For we don’t need world-class universities to invite the very same power and money speakers and faculty that the government-and-lobby think-tanks and departments invite. There’s already far too much of that.  

We do need universities to invite speakers and to engage faculty based on their  demonstrated serious knowledge, expertise, independence, and critical thinking.  It use to be much more that way.  It doesn’t seem it is that way any longer, certainly not here at Princeton.

I also stress ‘from around the world’ – rather than nearly always turning to those sponsored by or acceptable to the powers that be.   For to really understand what is happening in our world you have to both hear from and engage others who see things very differently and who are outside your own blinders and restraints… people who are not subjected to or controlled by the pressures for political correctness and advancement that now so dominate our own society.

Just from my own contacts I can quickly think of people who could have brilliantly engaged and educated all in attendance at the 75th celebration.  You may not know some of these personalities but I assure you they are all very much valued, respected and in great demand throughout the world, though not here at Princeton:
·    Robert Fisk
·    Harold Pinter – recent winner of the Nobel Prize
·    Mohammed Heikal
·    Arundhati Roy
·    Mohammed Mahathir
·    Amira Hass
·    Dan Almagor
·    Haider Abdul Shafi
·    John Pilger
·    Boutros Ghali

Indeed, for the 75th anniversary where everyone was force-fed a nonstop diet of self-serving top government officials without even one single major independent academic or journalist or political analysis, any of these persons would have made an immensely needed contribution and in fact changed the proceedings.
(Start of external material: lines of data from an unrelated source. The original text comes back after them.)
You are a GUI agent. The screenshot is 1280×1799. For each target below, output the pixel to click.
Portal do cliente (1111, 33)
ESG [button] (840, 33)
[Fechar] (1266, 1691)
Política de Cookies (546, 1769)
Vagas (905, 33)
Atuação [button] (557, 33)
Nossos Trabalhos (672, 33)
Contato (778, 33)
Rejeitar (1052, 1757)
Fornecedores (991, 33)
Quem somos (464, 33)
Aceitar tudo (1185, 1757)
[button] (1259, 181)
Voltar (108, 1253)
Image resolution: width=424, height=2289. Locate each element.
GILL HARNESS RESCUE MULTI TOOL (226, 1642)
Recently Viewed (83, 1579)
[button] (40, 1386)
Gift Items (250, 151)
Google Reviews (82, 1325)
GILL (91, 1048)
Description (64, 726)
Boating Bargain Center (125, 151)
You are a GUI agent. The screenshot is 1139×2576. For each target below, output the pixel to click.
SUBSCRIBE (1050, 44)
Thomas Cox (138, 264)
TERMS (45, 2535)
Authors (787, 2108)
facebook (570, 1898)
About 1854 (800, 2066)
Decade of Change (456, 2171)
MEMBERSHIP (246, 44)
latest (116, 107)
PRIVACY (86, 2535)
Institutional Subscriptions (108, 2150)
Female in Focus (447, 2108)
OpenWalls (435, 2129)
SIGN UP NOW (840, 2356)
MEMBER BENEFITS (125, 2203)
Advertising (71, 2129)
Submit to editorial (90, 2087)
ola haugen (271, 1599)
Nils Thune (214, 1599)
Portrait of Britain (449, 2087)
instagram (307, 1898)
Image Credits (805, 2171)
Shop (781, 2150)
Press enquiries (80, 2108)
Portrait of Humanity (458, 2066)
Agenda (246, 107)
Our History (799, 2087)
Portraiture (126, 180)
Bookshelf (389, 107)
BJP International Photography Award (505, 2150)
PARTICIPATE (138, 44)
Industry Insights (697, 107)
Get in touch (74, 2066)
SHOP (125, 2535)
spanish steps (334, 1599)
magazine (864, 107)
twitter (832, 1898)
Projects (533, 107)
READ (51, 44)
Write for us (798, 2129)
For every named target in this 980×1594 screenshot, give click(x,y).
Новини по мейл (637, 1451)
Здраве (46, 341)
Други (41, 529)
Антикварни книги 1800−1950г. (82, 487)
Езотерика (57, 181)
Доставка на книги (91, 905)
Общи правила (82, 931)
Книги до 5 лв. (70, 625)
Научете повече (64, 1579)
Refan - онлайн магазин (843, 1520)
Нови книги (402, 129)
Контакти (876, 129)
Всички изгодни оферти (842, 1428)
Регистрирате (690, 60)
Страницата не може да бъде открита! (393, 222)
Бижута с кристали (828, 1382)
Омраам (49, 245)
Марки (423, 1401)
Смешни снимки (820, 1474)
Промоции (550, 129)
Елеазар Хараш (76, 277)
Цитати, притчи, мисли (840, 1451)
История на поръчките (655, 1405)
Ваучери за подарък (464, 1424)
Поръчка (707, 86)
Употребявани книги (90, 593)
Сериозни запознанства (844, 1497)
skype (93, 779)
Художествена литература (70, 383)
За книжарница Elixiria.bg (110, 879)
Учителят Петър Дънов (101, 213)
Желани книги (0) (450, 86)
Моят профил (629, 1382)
For there is a reason our current Secretary of State even now says she was so surprised by the Hamas electoral victory a few days ago – not to mention her insistence before Congress that no one had imagined that anyone would use airplanes as they did on 9/11. 

The reality is quite otherwise in fact.  Many independent experts knew, predicted, and explained what has now come to pass.  And when it comes to 9/11 no less a flag-waver than Tom Clancy had written a novel that opens with an airplane diving into the Capitol during a State of the Union address.  So just what kind of a self-isolating, apologist, and unaware world is Ms. Rice, even now, living in?

And there is a reason why Rice’s predecessor – also recently honored here at Princeton even after he perpetrated such a great historic hoax on us all… the third anniversary of which was just two days ago.

And by the way this term hoax is not mine
"I participated in a hoax on the American people,
the international community and the
United Nations Security Council."
That's what Colin Powell's own Chief of Staff at the State Department finally confessed in public just last Friday in fact.   The result of this and many other cruel hoaxes coming from our government is the dangerous polarization, dumbing down, militarization, and in some very troubling ways the neo-fascist developments in our own society.  This on top of the disastrous Iraq invasion/occupation which has caused so much death and suffering, now cost nearly a half-trillion dollars, squandered so much American credibility, created so much more hatred around the world, and badly weakened and tarnished our military forces as well once again.

All of these issues should be seriously, vigorously and continually discussed, debated, dissected and analyzed at this world-class center of higher education.  But instead there has been a parade of Cabinet Secretaries, Ambassadors and Generals, one after the other – all part of the same team, and all offered nearly a free ride.

This is not in my view in ‘the nation’s service’ it is in the government’s service.

This is surely not ‘in the service of all nations’ -- it is a very limiting and nationalistic approach which just further cuts off Princetonians from our world as it really is.
And this parade of the powerful, financed by the special interests, simply does not reflect the real world we all must live in and in which our country must now desperately find its way anew before it is too late.